Jean Genet’s Treasures of the Night: once an outlaw…

The poems in the Genet collection Treasures of the Night will shock and offend those unprepared to accept love’s alternative practitioners. Genet would like that….

Treasures of the Night by Jean Genet (image courtesy Gay Sunshine Press)

The next work from the world literature section of the 2015 reading list is an early (and problematic) translation of the collected poems of French playwright, novelist, poet, vagabond, and professional ne’er-do-well Jean Genet called Treasures of the Night. Genet is one of literature’s most celebrated “bad boys,” having been sent to a reformatory as incorrigible when he was 15 and to the French Foreign Legion, an organization with a long history of making bad boys shape up, at 18.

They failed with Genet. If anything, he became even more of a bad boy. According to conflicting accounts Genet either deserted or was kicked out of the Legion for “indecency.” The indecency involved Genet and another Legionnaire. Over the two decades following his separation from the Legion, Genet would be arrested and jailed on numerous occasions for vagabondage, thievery, and prostitution. Finally, perhaps out of sheer desperation, he began to write and became a cause célèbre among France’s most distinguished literati and artists including Cocteau, Sartre, Gide, and Picasso. As his career progressed he enjoyed considerable success as a novelist, even greater success as a playwright. Perhaps his least known works are his poems.

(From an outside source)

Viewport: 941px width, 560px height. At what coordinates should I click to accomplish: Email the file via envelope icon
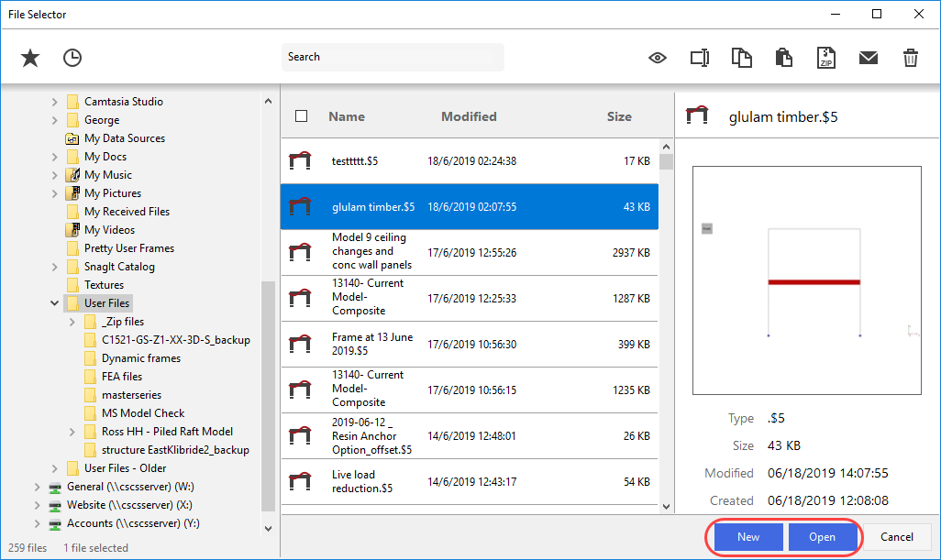click(869, 58)
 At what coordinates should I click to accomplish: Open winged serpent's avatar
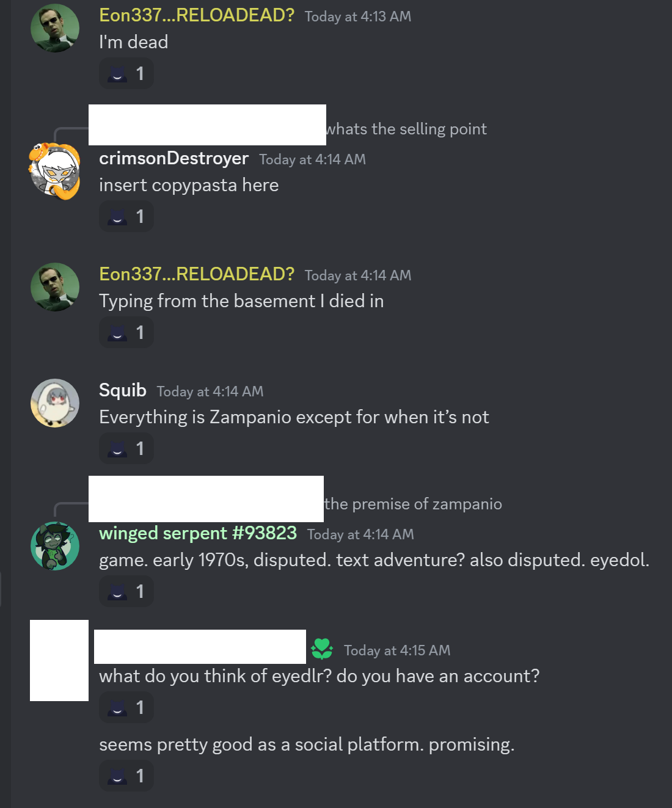point(55,546)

Treasures of the Night consists of six poems of varying lengths, all longish for lyric verse and all related to Gide’s difficult, Bohemian life as a criminal and as a member of the gay demi-monde. These are poems that juxtapose brutality with tenderness, joy with despair, beauty with hideousness. Some titles alone give some indication that one is not going to be reading hearts and flowers stuff: “Le Condamnè à Mort”; “Marche Funèbre”; “La Galère.” Others suggest more hopeful themes but continue in much the same vein “La Parade”; “Un Chant d’Amour”; “Le Pêcheur du Suquet.”

It is not necessary to examine all these poems, nor would that necessarily be a good idea in this translation. This version of Genet’s poems suffers, as translations sometimes do, from being too much a transliteration of the French, not enough an expression of Genet’s work in equivalent English idiom, which a good translation should do. (Mark Spitzer has done a much better job translating Genet’s poems for those interested.)

Genet’s fascinations with beauty, sex, and death intersect most clearly in the poems “Le Condamné à Mort” and “Le Pêcheur du Suquet.” In the former of these poems, a single quatrain serves to show how Genet brings all these themes together (I offer these first in French, then the English translation I read):

Enfant d’honneur si beau couronné de lilas!/Penche-toi sur mon lit, laisse ma queue qui monte/Frapper ta joue dorée. Ecoute, il te raconte,/ Ton amant l’assassin, sa geste en mille éclats.

Fair child of honor crowned with lilac!/ Bend over my bed, let my rising cock/ Smack your golden cheek. Listen, your killer lover/Is telling you his story in a thousand explosions.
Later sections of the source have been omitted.